Club de lecture

Extrait : Le jardin de ton enfance

Un avant-goût du livre Le jardin de ton enfance de Francine Noël.

Berceuse

29 août 2004
. Tu viens de naître. Dans une ville insulaire appelée Montréal. Je t’ai tenu dans mes bras un long moment. Tu es né complet, sans manque apparent, et tu étais désiré.

Très loin d’ici, aux confins de l’Europe, il y a eu une prise d’otages dans une école. Des gens y sont morts, des enfants, pour la plupart.

Je te souhaite de vivre tout ton temps et de mourir de mort naturelle.
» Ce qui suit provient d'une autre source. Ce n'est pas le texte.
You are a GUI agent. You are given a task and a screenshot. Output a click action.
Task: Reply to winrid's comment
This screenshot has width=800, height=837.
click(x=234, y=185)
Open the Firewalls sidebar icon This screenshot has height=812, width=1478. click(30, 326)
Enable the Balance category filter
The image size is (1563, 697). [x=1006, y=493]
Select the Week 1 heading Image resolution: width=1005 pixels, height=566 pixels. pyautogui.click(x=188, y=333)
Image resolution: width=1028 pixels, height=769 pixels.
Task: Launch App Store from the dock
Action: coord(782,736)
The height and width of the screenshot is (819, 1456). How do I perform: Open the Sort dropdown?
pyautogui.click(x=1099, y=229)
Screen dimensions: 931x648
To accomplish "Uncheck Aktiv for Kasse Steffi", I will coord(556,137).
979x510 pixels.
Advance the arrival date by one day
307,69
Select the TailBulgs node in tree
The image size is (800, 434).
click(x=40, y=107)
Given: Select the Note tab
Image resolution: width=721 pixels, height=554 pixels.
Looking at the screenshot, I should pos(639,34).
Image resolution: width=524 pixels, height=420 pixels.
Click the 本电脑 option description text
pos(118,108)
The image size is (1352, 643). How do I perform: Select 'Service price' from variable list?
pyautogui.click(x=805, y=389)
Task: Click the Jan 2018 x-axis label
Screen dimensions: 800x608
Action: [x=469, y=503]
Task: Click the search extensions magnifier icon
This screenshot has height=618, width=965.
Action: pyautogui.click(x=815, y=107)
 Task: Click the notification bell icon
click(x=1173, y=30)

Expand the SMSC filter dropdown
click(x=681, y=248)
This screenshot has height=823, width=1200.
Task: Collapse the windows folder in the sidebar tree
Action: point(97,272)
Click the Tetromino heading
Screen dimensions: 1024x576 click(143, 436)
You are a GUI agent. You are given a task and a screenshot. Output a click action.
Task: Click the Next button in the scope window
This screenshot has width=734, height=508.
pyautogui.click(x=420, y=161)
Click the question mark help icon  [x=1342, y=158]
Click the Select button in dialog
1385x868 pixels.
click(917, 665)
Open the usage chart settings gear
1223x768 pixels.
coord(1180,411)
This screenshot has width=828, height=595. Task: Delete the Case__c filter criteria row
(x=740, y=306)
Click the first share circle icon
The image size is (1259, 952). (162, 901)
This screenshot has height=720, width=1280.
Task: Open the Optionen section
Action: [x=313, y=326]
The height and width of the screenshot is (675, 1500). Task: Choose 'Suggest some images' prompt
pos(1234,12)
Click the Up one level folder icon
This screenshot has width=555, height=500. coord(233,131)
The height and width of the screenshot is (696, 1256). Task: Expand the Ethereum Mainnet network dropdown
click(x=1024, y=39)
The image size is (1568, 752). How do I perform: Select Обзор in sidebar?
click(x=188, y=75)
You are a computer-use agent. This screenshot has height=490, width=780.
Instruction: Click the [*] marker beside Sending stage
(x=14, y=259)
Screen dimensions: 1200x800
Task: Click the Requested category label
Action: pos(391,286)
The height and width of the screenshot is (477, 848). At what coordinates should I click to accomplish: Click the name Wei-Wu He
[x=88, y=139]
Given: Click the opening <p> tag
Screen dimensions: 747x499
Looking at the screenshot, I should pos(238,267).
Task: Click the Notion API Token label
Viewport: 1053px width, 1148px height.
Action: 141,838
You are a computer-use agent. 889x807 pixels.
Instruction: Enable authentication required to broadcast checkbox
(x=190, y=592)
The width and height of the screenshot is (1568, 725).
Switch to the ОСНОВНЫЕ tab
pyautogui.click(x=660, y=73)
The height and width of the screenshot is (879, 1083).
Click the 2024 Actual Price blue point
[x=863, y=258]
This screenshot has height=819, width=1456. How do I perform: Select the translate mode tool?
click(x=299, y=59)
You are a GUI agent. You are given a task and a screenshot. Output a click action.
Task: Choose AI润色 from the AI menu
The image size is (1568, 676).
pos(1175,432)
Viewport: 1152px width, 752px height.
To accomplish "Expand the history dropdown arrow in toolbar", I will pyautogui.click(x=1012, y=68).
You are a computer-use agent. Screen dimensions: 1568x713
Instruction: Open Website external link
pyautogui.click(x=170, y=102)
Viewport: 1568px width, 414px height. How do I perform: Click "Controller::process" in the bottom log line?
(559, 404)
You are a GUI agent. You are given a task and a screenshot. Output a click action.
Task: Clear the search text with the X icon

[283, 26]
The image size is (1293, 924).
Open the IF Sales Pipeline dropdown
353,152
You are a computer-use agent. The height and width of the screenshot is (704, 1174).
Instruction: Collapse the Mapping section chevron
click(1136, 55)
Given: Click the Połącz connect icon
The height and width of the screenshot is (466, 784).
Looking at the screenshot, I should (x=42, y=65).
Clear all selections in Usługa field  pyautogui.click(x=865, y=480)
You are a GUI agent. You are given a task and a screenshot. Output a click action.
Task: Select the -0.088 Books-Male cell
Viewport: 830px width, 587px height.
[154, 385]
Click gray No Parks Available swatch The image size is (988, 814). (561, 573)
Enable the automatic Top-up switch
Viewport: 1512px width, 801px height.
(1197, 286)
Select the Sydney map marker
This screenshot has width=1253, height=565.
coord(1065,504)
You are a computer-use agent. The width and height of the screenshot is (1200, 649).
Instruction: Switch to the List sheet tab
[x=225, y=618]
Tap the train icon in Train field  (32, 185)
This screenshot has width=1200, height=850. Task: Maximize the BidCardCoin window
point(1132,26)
septembre. Nous sommes allés à une fête à la campagne avec ton grand-père espagnol, venu de Madrid pour te voir. Lui et moi avons déjà vécu ensemble à l’époque où les hommes étaient poilus. Il faisait son possible pour être poilu. Et Québécois. Il est le père de ton père.

La fête était réussie.

décembre. Un tsunami a balayé les côtes de l’Inde.

janvier 2005. Nous avons changé d’année, mais tu t’en fous, tu passes le plus clair de ton temps de veille à te tripoter les mains en roucoulant.

février. Tout me plaît de toi, même ton prénom vieillot. J’aime tes sourires et ton sommeil. Et le duvet de ta tête. Et ta chaleur de petite bouillotte. Tout.

mars. Je te garde souvent. En tant que nourrisson, tu es à ma merci et je peux te cajoler sans retenue. Je te berce pour t’endormir et te chante l’intégrale de mon répertoire, depuis La poulette grise jusqu’aux chansons de Paco Ibañez. Tu ne sais pas encore que je fausse – du moins, je présume que tu ne t’en rends pas compte – et j’en profite.

avril. Le pape est mort. Il a bien pris son temps. On ne parlait que de ça à la radio. Ici, les rues sont pleines d’étudiants en grève, qui refusent de payer leurs cours de plus en plus cher et de s’endetter pour un travail incertain.

quelques jours plus tard. Rien à signaler. Tu engraisses et ton père rédige sa thèse. Une thèse est un gros livre sans images. La fabrication d’un pareil objet demande des heures d’acharnement, c’est un travail de longue haleine et d’arrache-pied, je ne sais pas si tu me suis, toi qui aspires de tout ton être à marcher.

Maricourt, mai. Tu es venu ici, dans «ma» campagne! Du haut des bras de ton père, tu as découvert le boisé, le ruisseau, l’étang et les champs. Puis vous êtes retournés à Montréal. Depuis, je te vois partout. Comme si le paysage gardait l’empreinte de tes yeux.

juin. Jours de canicule. Dont je me délecte. J’aime la chaleur, et je te sais au frais dans une autre campagne, chez ton grand-père maternel, où tu retrouves ta cousine et les innombrables sœurs de ta mère. Dans ce clan, tu as des dizaines de parents, sans compter les demi-frères, les demi-sœurs, les conjoints, le ban et l’arrière-ban.

De mon côté, c’est la routine : un chevreuil traverse la cour et les séquelles de mon accident d’auto se résorbent. Je suis plutôt douée pour les accidents.

Il y a un beau coucher de soleil dans la montagne. Tu n’as jamais vu ça, tu t’endors trop tôt.
Si tu savais lire, je t’enverrais une lettre remplie de gros câlins.

juillet. Mon livre avance. À part d’être ta grand- mère, j’écris des livres. C’est pour ça que je tiens ce journal, parce que l’écriture me vient facilement. Plus facilement que le patin, disons. Je ne serai jamais ton coach de hockey.

Cacouna, août. Vous êtes à Madrid chez ton grand-père, et moi, dans ma deuxième campagne: une bicoque décatie avec vue sur le fleuve, l’île, les montagnes de la rive Nord au loin et le soleil qui s’y pose en fin de journée. J’ai hérité ce paradou de ma mère, qui y est née. C’était autrefois une belle grande maison de ferme.